Den schiitischen Rebellen des Nordens verdankte es der Präsident, dass al-Qaida erneut missbraucht werden und so zumindest zeitweise gezähmt werden konnte. Inoffiziell soll der Deal folgendermaßen ausgesehen haben: Rückzugsorte, Trainingsstätten und Schutz vor den amerikanischen Terrorjägern als Gegenleistung für die Beteiligung am Kampf gegen die Houthi-Rebellion.

Al-Qaida willigte im Jahr 2004 zunächst ein und schickte Kämpfer an die Seite der Regierungstruppen in den Nordosten. Wieder hatten Sanaa und Bin Ladens Jünger einen gemeinsamen Todfeind gefunden: die Schiiten.
Für Sanaa ist es ein politischer Krieg gegen eine iranisch-unterstützte Rebellentruppe, al-Qaida jedoch konnte man es wieder als religiöse Pflicht, als Dschihad gegen eine abtrünnige Sekte, verkaufen.

Zweimal also benutzte der aktuelle Präsident des Jemen, die Islamisten für seine Zwecke, missbrauchte sie und ihren Kampfeifer im Glauben man könnte die Extremisten bändigen oder im Zaum halten. Hier und da ließ Saleh sogar durchblicken dass er die Zügel in der Hand hält, ließ hunderte Islamisten in seine Kerker werfen und in Razzien festnehmen.
Letztendlich aber blieb die Allianz bestehen. Absprachen zwischen ihm und Ayman al Zawahiri soll es gegeben haben. Terrorlager sollen mit Wissen und Finanzierung Salehs entstanden sein, alles um einen folgenschweren Pakt zu besiegeln.

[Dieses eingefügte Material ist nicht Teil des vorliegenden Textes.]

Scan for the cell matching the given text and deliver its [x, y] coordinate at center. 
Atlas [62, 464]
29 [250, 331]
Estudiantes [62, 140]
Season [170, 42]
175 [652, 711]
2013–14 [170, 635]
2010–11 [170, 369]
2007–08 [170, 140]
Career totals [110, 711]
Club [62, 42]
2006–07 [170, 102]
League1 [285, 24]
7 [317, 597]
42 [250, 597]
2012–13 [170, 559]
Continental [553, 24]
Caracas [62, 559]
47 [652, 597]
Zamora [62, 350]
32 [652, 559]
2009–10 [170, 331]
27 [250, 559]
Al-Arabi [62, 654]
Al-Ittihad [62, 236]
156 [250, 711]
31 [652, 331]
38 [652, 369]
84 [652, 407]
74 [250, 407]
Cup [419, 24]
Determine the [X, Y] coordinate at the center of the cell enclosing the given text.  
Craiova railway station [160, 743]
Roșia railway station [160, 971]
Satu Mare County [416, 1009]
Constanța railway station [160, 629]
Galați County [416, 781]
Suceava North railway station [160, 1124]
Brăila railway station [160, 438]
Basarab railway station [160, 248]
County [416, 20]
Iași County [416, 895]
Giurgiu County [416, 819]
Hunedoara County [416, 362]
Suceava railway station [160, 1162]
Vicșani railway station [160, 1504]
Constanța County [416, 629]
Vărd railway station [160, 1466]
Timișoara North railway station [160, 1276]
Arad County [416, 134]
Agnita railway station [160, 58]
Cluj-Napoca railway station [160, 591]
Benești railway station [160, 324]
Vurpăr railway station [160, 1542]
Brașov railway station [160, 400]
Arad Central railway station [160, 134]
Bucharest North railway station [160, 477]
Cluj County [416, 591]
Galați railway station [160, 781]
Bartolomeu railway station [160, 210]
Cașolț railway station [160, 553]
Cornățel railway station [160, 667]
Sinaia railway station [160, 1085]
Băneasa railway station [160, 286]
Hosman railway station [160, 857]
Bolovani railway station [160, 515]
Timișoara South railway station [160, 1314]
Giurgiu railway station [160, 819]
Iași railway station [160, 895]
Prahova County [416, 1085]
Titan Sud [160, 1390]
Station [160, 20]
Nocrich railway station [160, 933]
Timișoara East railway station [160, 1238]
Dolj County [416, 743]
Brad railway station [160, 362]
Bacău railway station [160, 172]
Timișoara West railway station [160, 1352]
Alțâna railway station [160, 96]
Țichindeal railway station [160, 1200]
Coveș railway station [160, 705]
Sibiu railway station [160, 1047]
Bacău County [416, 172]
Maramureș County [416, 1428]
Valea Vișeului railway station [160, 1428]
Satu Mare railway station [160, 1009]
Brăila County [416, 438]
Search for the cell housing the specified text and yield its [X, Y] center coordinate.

Al-Qaida nahm jedesmal dankend an. Ihnen war klar, dass Saleh durch sein politisches Schachspiel in Wahrheit mit dem Teufel ins Bett ging. Wo al-Qaida einmal ist, verschwindet dieses Virus nicht. Es wächst durch Prediger wie Anwar al Awlaki und den "Roten Sheikh" al-Zidani, und lebt von den politischen Konflikten, den ungelösten sozialen Problemen und vor allem von all jenen Fehlern seiner Gegner, die jetzt gerade wieder begangen werden.

Ein Despot spielt im Jemen mit dem Feuer. Aufgebracht durch das gescheiterte Attentat von Detroit weiß er die Unterstützung der internationalen Gemeinschaft hinter sich. Saudi-Arabien zerquetscht, zerbombt und erstickt die Houthi-Rebellion mittlerweile sogar bei Inkaufnahme eigener, hoher Verluste. Staatsmänner aus Europa und Militärs aus aller Welt gehen nun in Sanaa ein und aus, pumpen Geld ins Land und Stützen einen Mann, der sich in den vergangenen Jahren hervorgetan hat, vor allem durch seine verantwortungslose, undurchsichtige Antiterror-Politik.